What the Three Days Cost
CUT’s conference portal lists fees in U.S. dollars, a practical choice for a summit expecting delegates from South Africa and elsewhere. The full breakdown, from international delegates at the top to undergraduates at the bottom, sits in the table below. Registration closed on 30 June 2026, with the call for abstracts opening on 27 February. Acceptance notices went out on 15 June.
| Delegate category | Fee (USD) |
|---|---|
| International | $150 |
| Local / CUT alumni | $50 |
| Corporate | $100 |
| Postgraduate (with proof) | $20 |
| Undergraduate (with proof) | $10 |
A networking dinner on the evening of 8 July adds USD $30 to the bill for those who want the full programme. The conference email is conference@cut.ac.zw, with payments and dinner reservations handled through coordinator cmafoti@cut.ac.zw. Organisers have also published a separate side-event schedule on the portal.
The conference is structured around seven sub-themes, from Green Technologies and Industry 4.0 to Health Biotechnology and Cultural Innovation, a spread designed to keep rural industrialisation from collapsing into a single sector pitch. Day one opens with keynotes; day two runs parallel academic sessions. Day three is built entirely around exhibitions and an expo that organisers describe as the natural close to the silver jubilee programme. The exhibitor floor is open all three days, not just the closing one, and the conference explicitly invites community organisations alongside industry partners.
Twenty-Five Years, Reframed
Parliament elevated CUT to university status on 10 December 2001, and the silver jubilee falls exactly on that anniversary year. The summit lands three days before the calendar turns to mid-July, late enough that organisers can frame the conference as a fresh chapter for the institution. The Wednesday announcement framed the gathering as a meeting point for academics, industry, and communities, and the 25-year gap gives that framing historical weight.
The closing line from CUT’s own promotional write-up reads as a deliberate mission statement: move from the lab to the land, from ideas to industries. That sentence speaks to the ministry, the corporate delegates paying USD $100 a head, and the rural communities the university now says it serves. Whether the summit can deliver on that bet will be visible in the partnerships and prototypes that emerge from day three’s exhibitions. The four keynotes and the delegate roster will set the agenda; the exhibitions, and the deals signed there, will close it.
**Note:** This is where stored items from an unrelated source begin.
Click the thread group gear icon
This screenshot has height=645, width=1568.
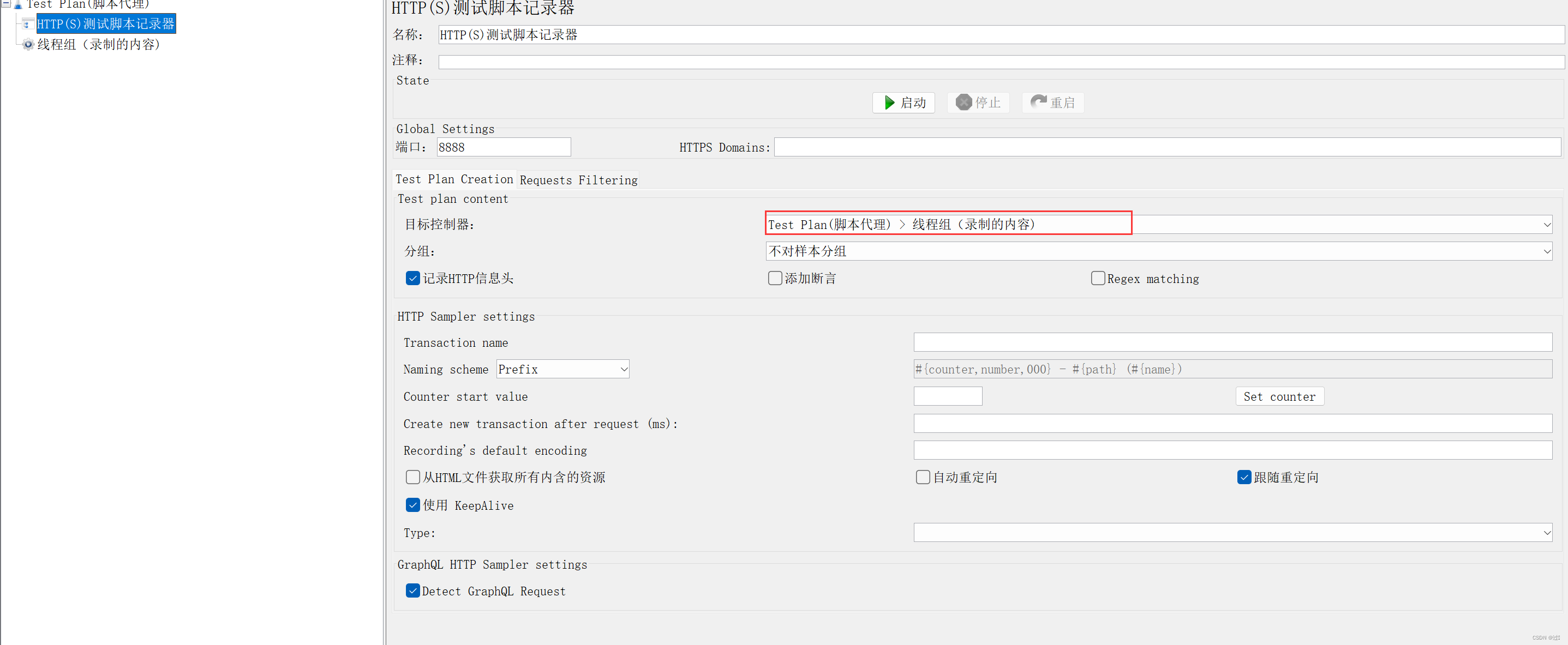[28, 44]
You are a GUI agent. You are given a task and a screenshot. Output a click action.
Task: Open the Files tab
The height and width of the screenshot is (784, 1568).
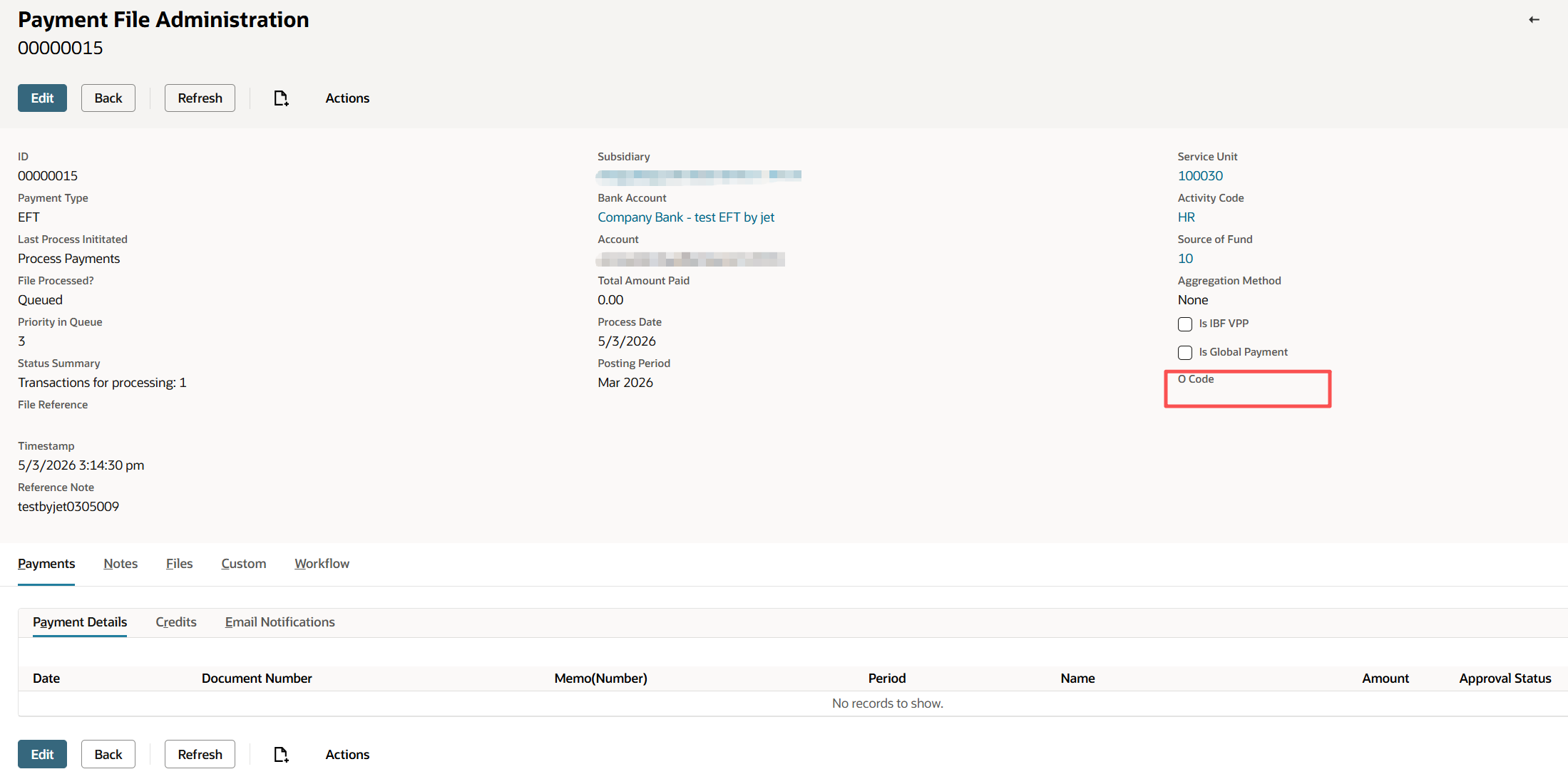179,564
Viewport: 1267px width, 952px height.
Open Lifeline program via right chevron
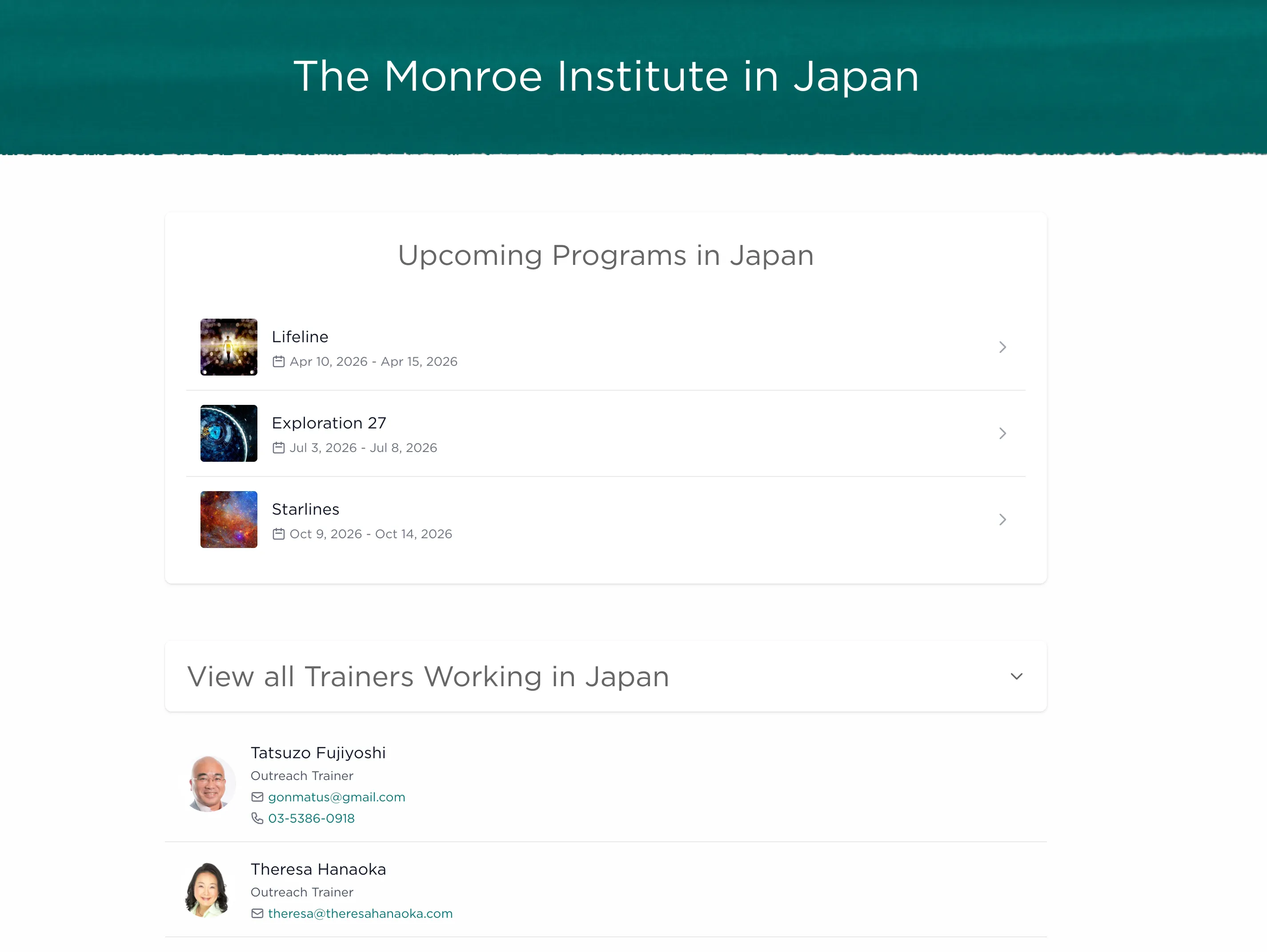point(1002,347)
Frequently Asked Questions
When is the CUT International Conference 2026?
The conference runs from 7 to 9 July 2026 at Chinhoyi University of Technology in Chinhoyi, Zimbabwe, with keynotes on day one, parallel sessions on day two, and exhibitions on day three.
How much does registration cost?
Fees range from USD $10 for undergraduates to USD $150 for international delegates, with corporate delegates at USD $100, local delegates and CUT alumni at USD $50, and postgraduates at USD $20. Registration closed on 30 June 2026, with a USD $30 networking dinner available on the evening of 8 July.
Who are the keynote speakers?
Four keynote speakers are confirmed for day one: Prof. Arthur G.O. Mutambara, Dr. Comfort Manyame, Prof. Eng. Quinton C. Kanhukamwe (Vice-Chancellor of Harare Institute of Technology), and Prof. Mwenda Ntarangwi. Their talks will be framed by the conference theme on rural innovation impact.
When was the registration deadline?
Registration closed on 30 June 2026, with abstract submissions due 31 May and acceptance notices sent 15 June, according to the CUT conference page.
What is the conference theme?
The theme is “The Technology Enterprise Nexus: Partnering for Rural Innovation Impact,” the same phrase used by both CUT and the NewZimbabwe announcement.